Kanda non ha capito quasi nulla di quello
che sta succedendo; è ormai convinto che vicende ben più grandi di lui si
stiano snodando inarrestabili, dietro le quinte del sipario di quella guerra
religiosa. Gli sembra quasi di poter immaginare chiaramente, se chiude gli
occhi, il gigantesco organismo ben oleato in cui i milioni di ingranaggi che lo
compongono ruotano rapidi, senza mai rallentare. Tra questi spicca Allen; la
sua rotella è in una posizione pressoché centrale, che scintilla nel suo
bagliore argentato, e viene trascinata in quel generale movimento frenetico
dalle dentellature di tutte le altre che lo circondano, costretta a girare e
girare e girare, senza possibilità di districarsi dalla solida rete di
connessioni.

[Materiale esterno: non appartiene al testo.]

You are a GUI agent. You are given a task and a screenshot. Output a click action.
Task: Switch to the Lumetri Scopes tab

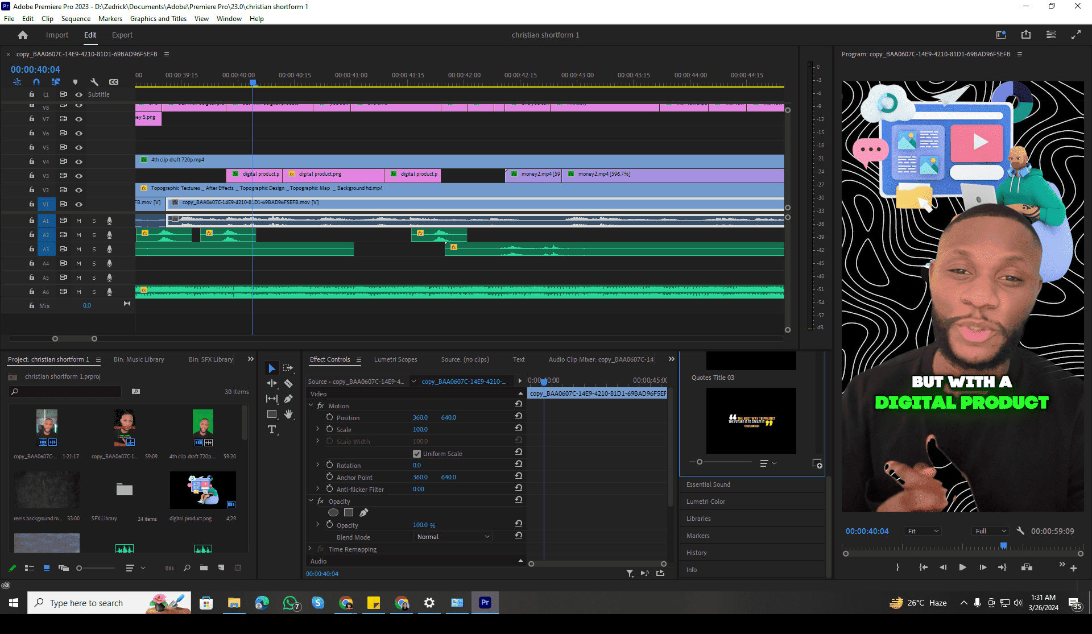tap(395, 359)
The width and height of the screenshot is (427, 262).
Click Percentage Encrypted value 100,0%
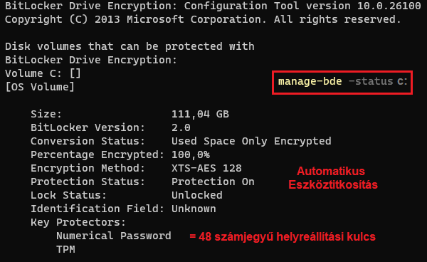click(x=191, y=154)
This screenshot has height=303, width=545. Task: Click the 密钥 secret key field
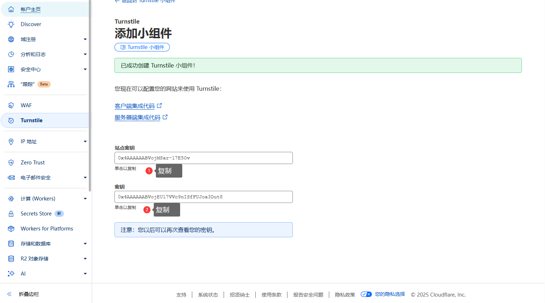[x=203, y=197]
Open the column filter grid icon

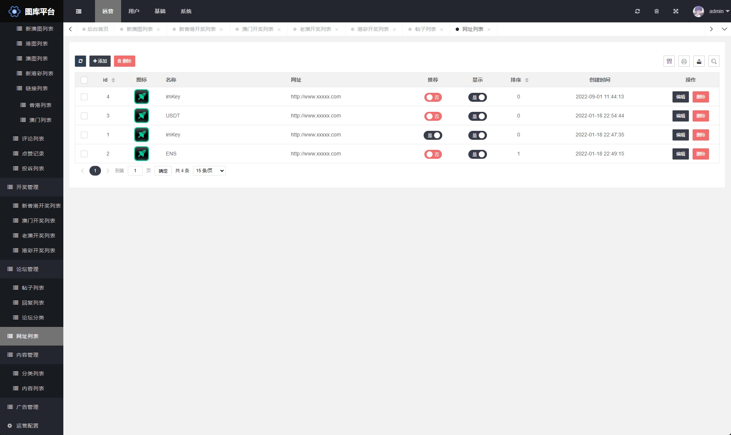tap(669, 61)
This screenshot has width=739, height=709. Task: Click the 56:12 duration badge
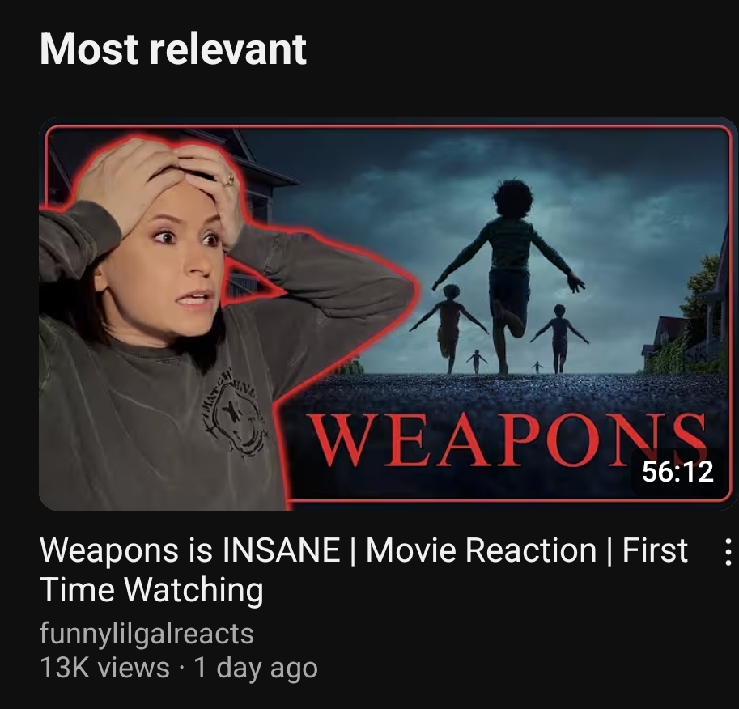(x=677, y=471)
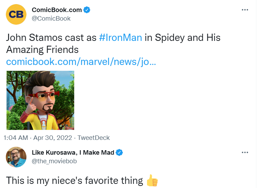Follow the comicbook.com/marvel/news article link
The height and width of the screenshot is (188, 257).
tap(81, 62)
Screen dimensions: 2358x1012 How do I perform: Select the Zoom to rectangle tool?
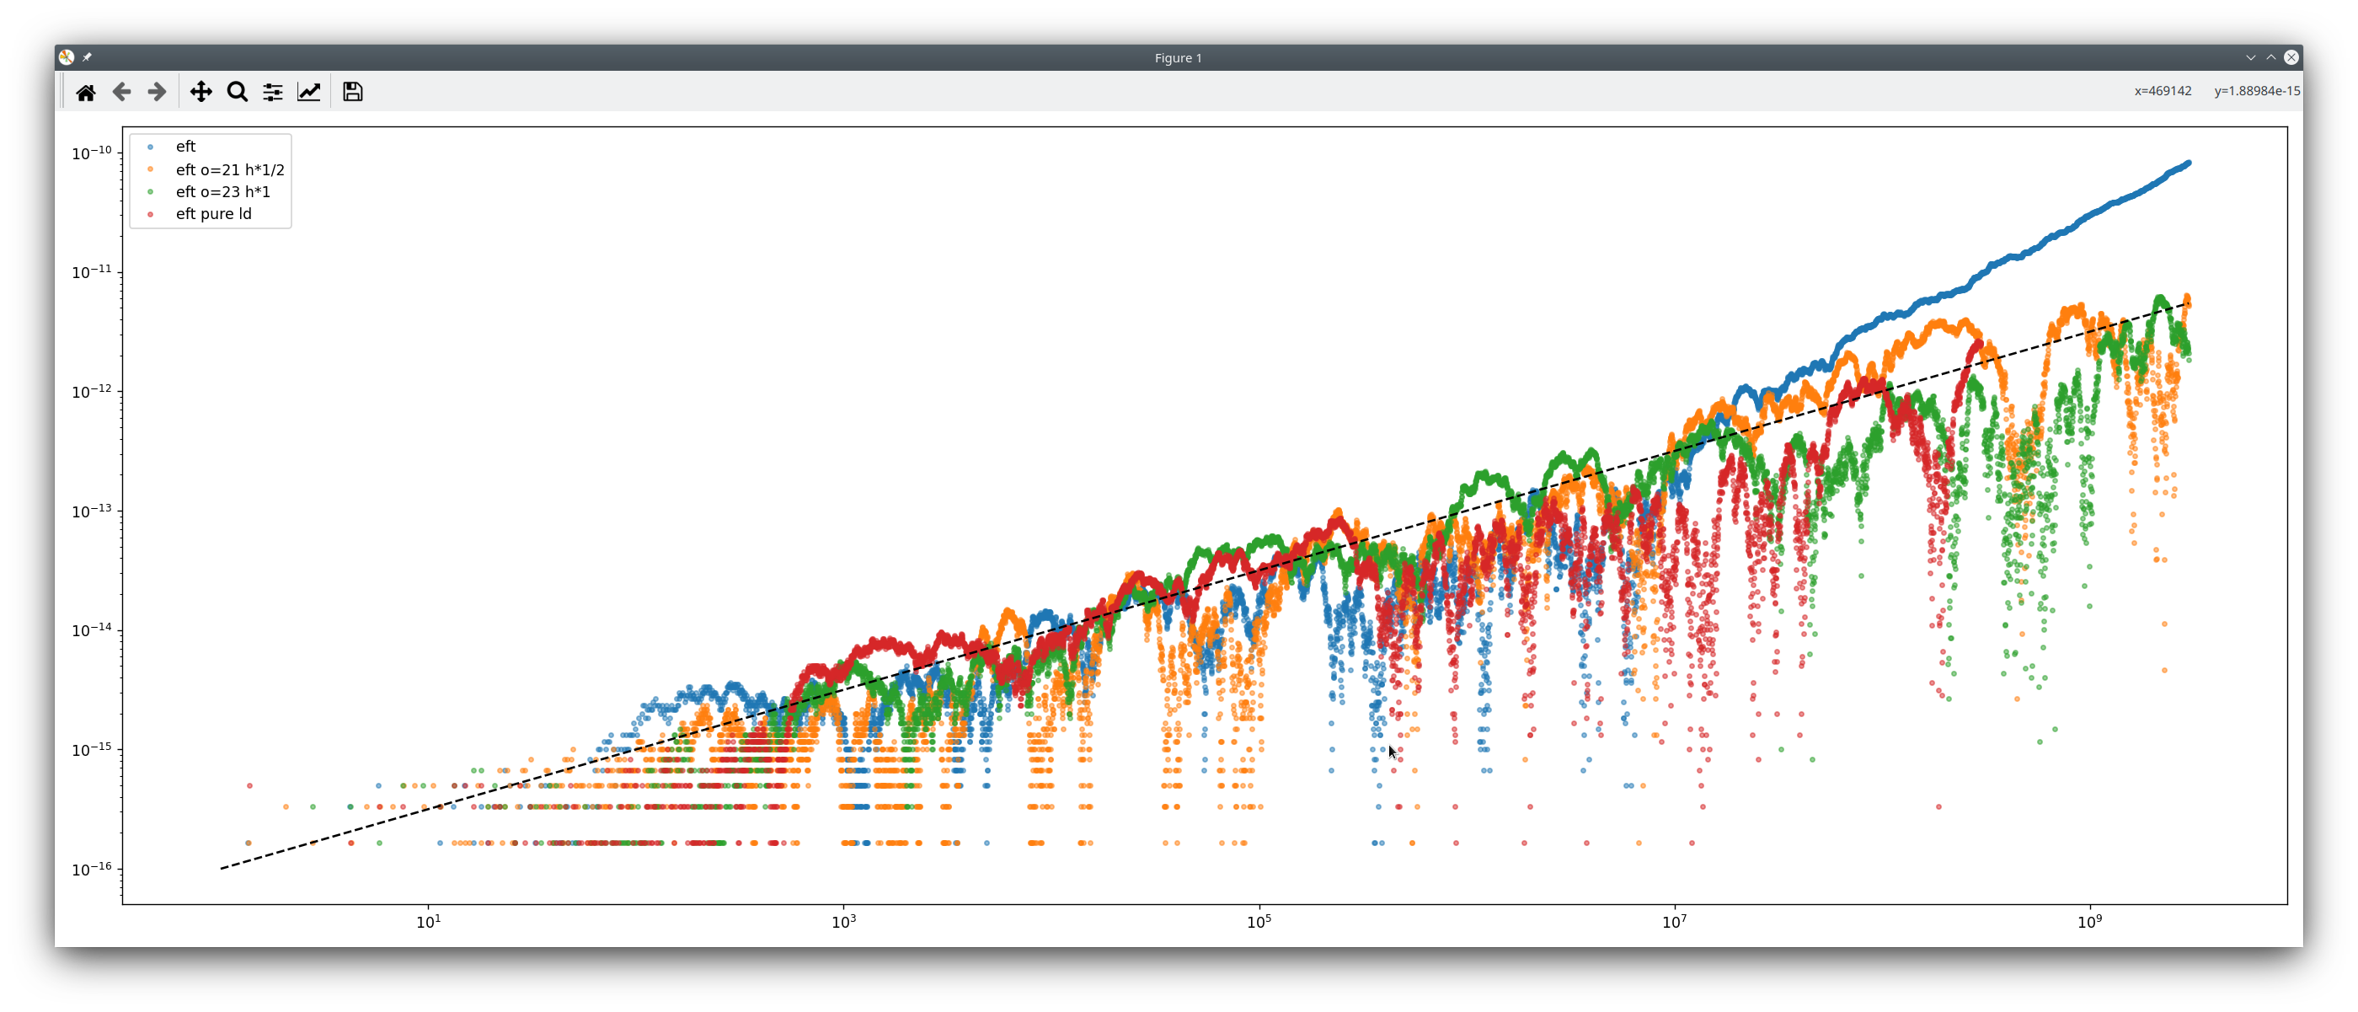(x=237, y=92)
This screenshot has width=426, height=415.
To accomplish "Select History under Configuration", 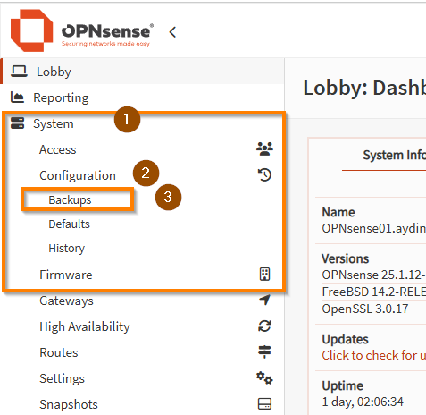I will coord(67,248).
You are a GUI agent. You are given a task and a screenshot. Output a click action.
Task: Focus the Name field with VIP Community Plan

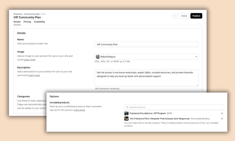click(146, 44)

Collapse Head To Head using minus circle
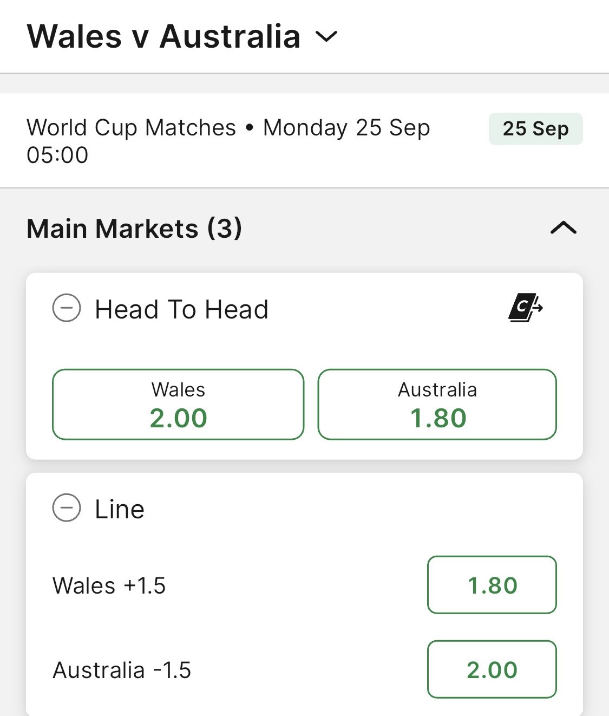tap(67, 309)
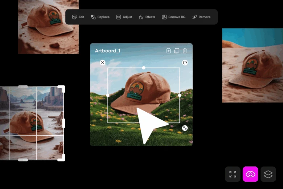Click the top-center selection box handle

(144, 68)
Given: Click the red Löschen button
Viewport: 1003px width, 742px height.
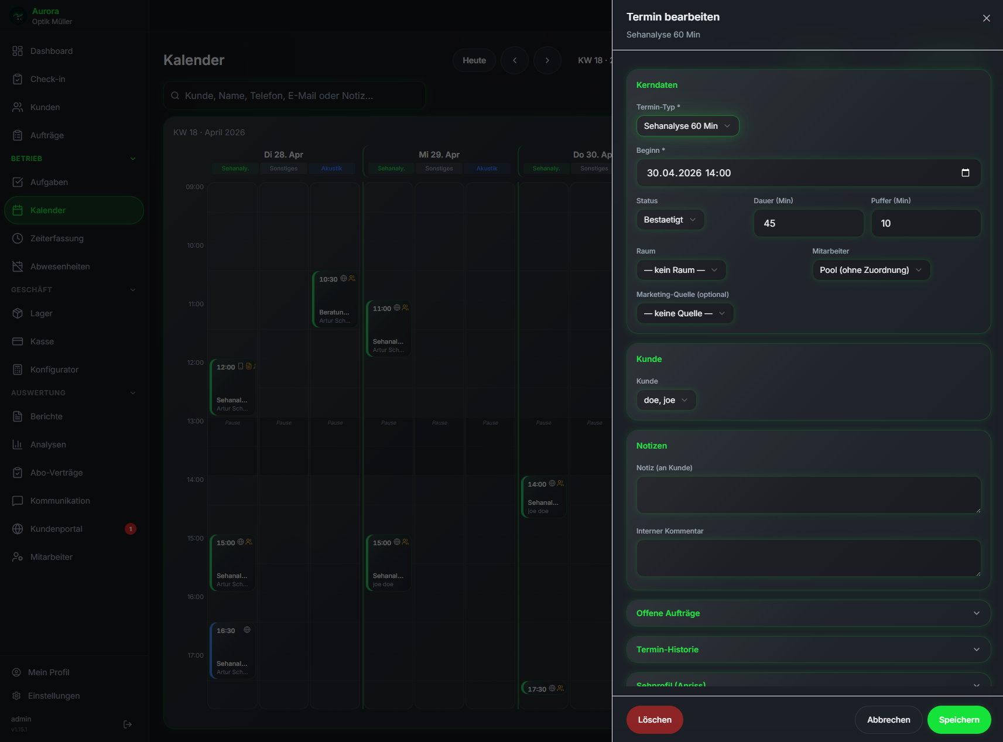Looking at the screenshot, I should [x=655, y=720].
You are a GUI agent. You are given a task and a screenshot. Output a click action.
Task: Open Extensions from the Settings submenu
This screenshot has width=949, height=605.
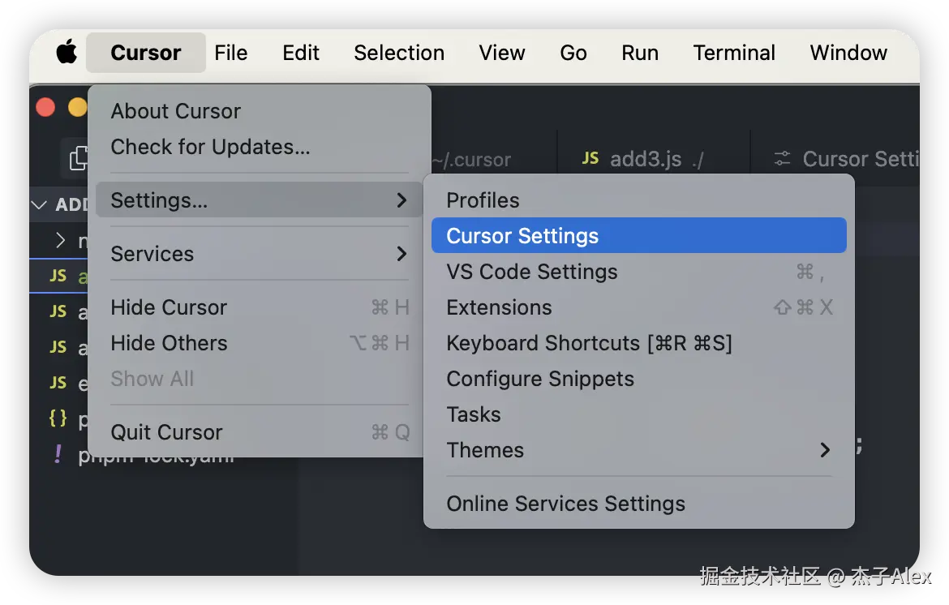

Al suo più insignificante movimento, l’intera struttura ne
risente.
Non
sa bene dove collocare se stesso. Ha come la sensazione che il destino stesso
non avesse previsto la sua sopravvivenza nello scontro con Alma – lui di certo
non l’aveva fatto. Una parte di lui d’altronde, è davvero morta con Alma, in
quegli anfratti antichi e decrepiti della desolata città di Matera.
Un
fatto di cui però è abbastanza certo, è che se lui e Johnny non avessero
trovato Allen quella notte di circa una settimana prima, non ci sarebbe stato
un ‘Allen’ la mattina seguente.
Quindi
Kanda non sa se sentirsi un errore del sistema, per
essere sopravvissuto, o se una parte fondamentale del tutto, per aver impedito
– almeno per ora – la fatale scomparsa di Allen dal quadro generale di quella
guerra sempre più insensata e sanguinosa.
Di
conseguenza ora si ritrova incastrato in un viaggio senza meta, in una perenne
fuga da un nemico che non possono esattamente combattere e di cui Kanda non comprende l’esistenza. E lo sconvolge realizzare
che, questa volta, vi si è incastrato volontariamente.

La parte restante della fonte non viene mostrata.